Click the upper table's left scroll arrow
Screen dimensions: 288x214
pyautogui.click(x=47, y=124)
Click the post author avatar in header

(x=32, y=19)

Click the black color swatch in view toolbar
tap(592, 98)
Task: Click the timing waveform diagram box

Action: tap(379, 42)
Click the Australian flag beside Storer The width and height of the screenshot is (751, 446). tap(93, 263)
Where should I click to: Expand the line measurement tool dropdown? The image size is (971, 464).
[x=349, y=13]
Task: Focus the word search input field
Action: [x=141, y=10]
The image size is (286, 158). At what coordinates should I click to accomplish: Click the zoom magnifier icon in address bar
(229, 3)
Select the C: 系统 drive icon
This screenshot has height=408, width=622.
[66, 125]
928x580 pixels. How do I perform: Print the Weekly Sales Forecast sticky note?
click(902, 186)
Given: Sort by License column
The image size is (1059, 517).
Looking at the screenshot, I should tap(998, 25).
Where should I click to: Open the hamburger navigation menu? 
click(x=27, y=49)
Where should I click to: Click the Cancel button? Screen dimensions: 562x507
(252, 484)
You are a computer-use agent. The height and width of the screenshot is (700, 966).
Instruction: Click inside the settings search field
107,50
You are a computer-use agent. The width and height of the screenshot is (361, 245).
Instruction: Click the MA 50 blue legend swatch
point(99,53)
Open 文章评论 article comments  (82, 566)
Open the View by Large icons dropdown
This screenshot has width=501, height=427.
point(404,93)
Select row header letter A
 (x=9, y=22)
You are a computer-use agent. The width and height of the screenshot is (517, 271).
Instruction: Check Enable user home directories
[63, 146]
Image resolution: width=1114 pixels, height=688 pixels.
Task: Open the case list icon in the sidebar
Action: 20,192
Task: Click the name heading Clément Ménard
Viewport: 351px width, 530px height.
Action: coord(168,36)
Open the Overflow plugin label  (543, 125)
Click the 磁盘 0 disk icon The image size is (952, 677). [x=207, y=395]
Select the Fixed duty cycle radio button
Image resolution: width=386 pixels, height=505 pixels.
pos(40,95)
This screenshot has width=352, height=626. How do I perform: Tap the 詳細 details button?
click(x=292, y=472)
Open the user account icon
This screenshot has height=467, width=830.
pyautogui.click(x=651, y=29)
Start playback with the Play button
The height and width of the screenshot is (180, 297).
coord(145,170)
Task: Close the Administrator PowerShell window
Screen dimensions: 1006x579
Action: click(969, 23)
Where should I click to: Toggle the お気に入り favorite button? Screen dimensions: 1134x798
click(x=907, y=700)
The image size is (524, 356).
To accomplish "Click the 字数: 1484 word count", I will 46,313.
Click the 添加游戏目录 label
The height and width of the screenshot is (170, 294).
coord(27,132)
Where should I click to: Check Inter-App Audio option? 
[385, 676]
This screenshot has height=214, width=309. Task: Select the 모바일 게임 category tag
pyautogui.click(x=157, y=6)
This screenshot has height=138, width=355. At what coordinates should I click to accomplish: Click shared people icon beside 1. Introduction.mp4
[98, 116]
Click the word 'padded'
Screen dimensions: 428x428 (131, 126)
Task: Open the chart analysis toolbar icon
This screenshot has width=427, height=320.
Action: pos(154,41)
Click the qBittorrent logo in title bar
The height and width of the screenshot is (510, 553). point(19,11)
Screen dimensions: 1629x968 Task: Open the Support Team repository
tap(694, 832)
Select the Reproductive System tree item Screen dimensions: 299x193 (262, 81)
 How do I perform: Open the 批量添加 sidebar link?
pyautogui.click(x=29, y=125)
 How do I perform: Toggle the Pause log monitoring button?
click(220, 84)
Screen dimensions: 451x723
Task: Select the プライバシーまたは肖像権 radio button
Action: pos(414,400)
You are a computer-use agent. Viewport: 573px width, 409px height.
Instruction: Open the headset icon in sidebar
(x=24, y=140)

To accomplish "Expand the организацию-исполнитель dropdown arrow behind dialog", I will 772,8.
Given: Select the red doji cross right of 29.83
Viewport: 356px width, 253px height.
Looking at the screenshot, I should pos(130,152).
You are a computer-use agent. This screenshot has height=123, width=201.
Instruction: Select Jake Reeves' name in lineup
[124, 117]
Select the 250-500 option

▬▬▬▬▬▬▬▬▬▬

What is expected
Reproduce the records above in full and with exact wording.

Solution for this exercise
Click the upper table's left scroll arrow
Screen dimensions: 288x214
pyautogui.click(x=47, y=124)
Click the post author avatar in header

(x=32, y=19)

Click the black color swatch in view toolbar
tap(592, 98)
Task: Click the timing waveform diagram box

Action: tap(379, 42)
Click the Australian flag beside Storer The width and height of the screenshot is (751, 446). tap(93, 263)
Where should I click to: Expand the line measurement tool dropdown? The image size is (971, 464).
[x=349, y=13]
Task: Focus the word search input field
Action: [x=141, y=10]
The image size is (286, 158). At what coordinates should I click to accomplish: Click the zoom magnifier icon in address bar
(229, 3)
Select the C: 系统 drive icon
This screenshot has height=408, width=622.
[66, 125]
928x580 pixels. How do I perform: Print the Weekly Sales Forecast sticky note?
click(902, 186)
Given: Sort by License column
The image size is (1059, 517).
Looking at the screenshot, I should tap(998, 25).
Where should I click to: Open the hamburger navigation menu? 
click(x=27, y=49)
Where should I click to: Click the Cancel button? Screen dimensions: 562x507
(252, 484)
You are a computer-use agent. The height and width of the screenshot is (700, 966).
Instruction: Click inside the settings search field
107,50
You are a computer-use agent. The width and height of the screenshot is (361, 245).
Instruction: Click the MA 50 blue legend swatch
point(99,53)
Open 文章评论 article comments  (82, 566)
Open the View by Large icons dropdown
This screenshot has width=501, height=427.
point(404,93)
Select row header letter A
 (x=9, y=22)
You are a computer-use agent. The width and height of the screenshot is (517, 271).
Instruction: Check Enable user home directories
[63, 146]
Image resolution: width=1114 pixels, height=688 pixels.
Task: Open the case list icon in the sidebar
Action: 20,192
Task: Click the name heading Clément Ménard
Viewport: 351px width, 530px height.
Action: coord(168,36)
Open the Overflow plugin label  (543, 125)
Click the 磁盘 0 disk icon The image size is (952, 677). [x=207, y=395]
Select the Fixed duty cycle radio button
Image resolution: width=386 pixels, height=505 pixels.
pos(40,95)
This screenshot has width=352, height=626. How do I perform: Tap the 詳細 details button?
click(x=292, y=472)
Open the user account icon
This screenshot has height=467, width=830.
pyautogui.click(x=651, y=29)
Start playback with the Play button
The height and width of the screenshot is (180, 297).
coord(145,170)
Task: Close the Administrator PowerShell window
Screen dimensions: 1006x579
Action: click(969, 23)
Where should I click to: Toggle the お気に入り favorite button? Screen dimensions: 1134x798
click(x=907, y=700)
The image size is (524, 356).
To accomplish "Click the 字数: 1484 word count", I will 46,313.
Click the 添加游戏目录 label
The height and width of the screenshot is (170, 294).
coord(27,132)
Where should I click to: Check Inter-App Audio option? 
[385, 676]
This screenshot has height=214, width=309. Task: Select the 모바일 게임 category tag
pyautogui.click(x=157, y=6)
This screenshot has height=138, width=355. At what coordinates should I click to accomplish: Click shared people icon beside 1. Introduction.mp4
[98, 116]
Click the word 'padded'
Screen dimensions: 428x428 (131, 126)
Task: Open the chart analysis toolbar icon
This screenshot has width=427, height=320.
Action: pos(154,41)
Click the qBittorrent logo in title bar
The height and width of the screenshot is (510, 553). point(19,11)
Screen dimensions: 1629x968 Task: Open the Support Team repository
tap(694, 832)
Select the Reproductive System tree item Screen dimensions: 299x193 (262, 81)
 How do I perform: Open the 批量添加 sidebar link?
pyautogui.click(x=29, y=125)
 How do I perform: Toggle the Pause log monitoring button?
click(220, 84)
Screen dimensions: 451x723
Task: Select the プライバシーまたは肖像権 radio button
Action: pos(414,400)
You are a computer-use agent. Viewport: 573px width, 409px height.
Instruction: Open the headset icon in sidebar
(x=24, y=140)

To accomplish "Expand the организацию-исполнитель dropdown arrow behind dialog", I will 772,8.
Given: Select the red doji cross right of 29.83
Viewport: 356px width, 253px height.
Looking at the screenshot, I should pos(130,152).
You are a computer-use agent. This screenshot has height=123, width=201.
Instruction: Select Jake Reeves' name in lineup
[124, 117]
Select the 250-500 option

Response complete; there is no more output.